LIPPO LIMITED LIPPO CHINA RESOURCES LIMITED
力寶有限公司 力寶華潤有限公司
("Lippo") ("LCR")
(Incorporated in Hong Kong with limited liability) (Incorporated in Hong Kong with limited liability)
HKCB CORPORATION LIMITED THE HONG KONG BUILDING
(the "Offeror") AND LOAN AGENCY LIMITED
(Incorporated in the British Virgin Islands with limited liability) 香港建屋貸款有限公司
("HKBLA")
(Incorporated in Hong Kong with limited liability)
UNCONDITIONAL CASH OFFER (THE "OFFER")
BY SOMERLEY LIMITED
ON BEHALF OF THE OFFEROR,
A WHOLLY-OWNED SUBSIDIARY OF LCR,
FOR ALL THE ISSUED SHARES OF HK$1.00 EACH (THE "SHARES") IN HKBLA
(OTHER THAN THOSE ALREADY OWNED BY
THE OFFEROR OR PARTIES ACTING IN CONCERT WITH IT)
AND
CONNECTED TRANSACTION FOR EACH OF LIPPO AND LCR
* The latest time for acceptance of the Offer was 4:00 p.m. on 11th September, 2000. At that time, valid acceptances in respect of 52,830,283 Shares, representing approximately 23.5% of the issued share capital of HKBLA, have been received by the Offeror. The Offer will close at 9:30 a.m. on 12th September, 2000
* Of the Shares assented to the Offer, 17,818,400 Shares were from China Resources (Holdings) Company Limited ("CRH") and its nominee. CRH is the holding company of China Resources Enterprise, Limited ("CRE"), a substantial shareholder of Lippo CRE (Financial Services) Limited ("Lippo CRE") which is a 50% owned subsidiary of LCR. Such acceptance constitutes a connected transaction for each of Lippo and LCR under the Rules Governing the Listing of Securities (the "Listing Rules") on The Stock Exchange of Hong Kong Limited (the "Stock Exchange") but the transaction size does not exceed 3% of the net tangible assets of each of Lippo and LCR as disclosed in their latest published audited consolidated financial statements respectively.

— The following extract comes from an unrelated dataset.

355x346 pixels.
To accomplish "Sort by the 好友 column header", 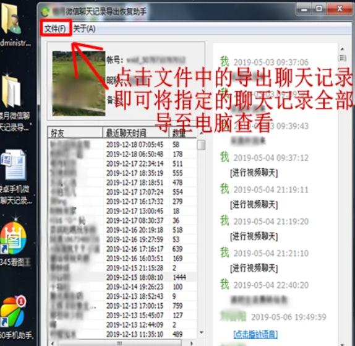I will pyautogui.click(x=75, y=133).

* Following the close of acceptance of the Offer, the Offeror and parties acting in concert with it are now interested in 195,899,038 Shares, representing approximately 87.1% of the issued share capital of HKBLA.
* The public float of HKBLA is now approximately 12.9%. Application has been made to the Stock Exchange by HKBLA for a waiver from strict compliance with Rule 8.08 of the Listing Rules in respect of the 25% public float requirement for a period of one month from 11th September, 2000. LCR has undertaken to the Stock Exchange to place down such number of Shares or take other appropriate measures so as to ensure that not less than 25% of the issued share capital of HKBLA will be in public hands as soon as practicable but in any event within one month from 11th September, 2000.
Reference is made to the joint announcements made by, inter alia, the Offeror, Lippo, LCR and HKBLA (as the case may be) dated 9th May, 30th May, 15th June, 30th June and 21st August, 2000 and the composite document of HKBLA dated 21st August, 2000.
Results of Acceptance
The directors of the Offeror announce that, at the close of acceptance of the Offer at 4:00 p.m. on Monday, 11th September, 2000, valid acceptances in respect of 52,830,283 Shares, representing approximately 23.5% of the issued share capital of HKBLA, have been received. The 52,830,283 Shares assented to the Offer, together with the 143,068,755 Shares already held by the Offeror and parties acting in concert with it, represent approximately 87.1% of the issued share capital of HKBLA. Following the close of the acceptance of the Offer, the Offeror and parties acting in concert with it are now interested in 195,899,038 Shares, representing approximately 87.1% of the issued share capital of HKBLA. Save for acceptance of the Shares under the Offer, none of the Offeror or parties acting in concert with it acquired or dealt in any Shares during the Offer period. The Shares assented to the Offer have been/will be acquired and paid for by the Offeror within 10 days from the day on which all the relevant documents are received by the registrars of HKBLA to render such acceptances complete and valid. The Offer will close at 9:30 a.m. on 12th September, 2000.
Connected transaction
Of the Shares assented to the Offer, 17,818,400 Shares were from CRH and its nominee, CRH is the holding company of CRE, a substantial shareholder of Lippo CRE which is a 50% owned subsidiary of LCR. A total payment of approximately HK$23,796,000 (based on the Offer price of HK$1.337 per Share and after netting off stamp duty) have been/will be made to CRH and its nominee pursuant to the Offer. Such acceptance constitutes a connected transaction for each of Lippo and LCR under the Listing Rules but the transaction size does not exceed 3% of the net tangible assets of each of Lippo and LCR as disclosed in their latest published audited consolidated financial statements respectively.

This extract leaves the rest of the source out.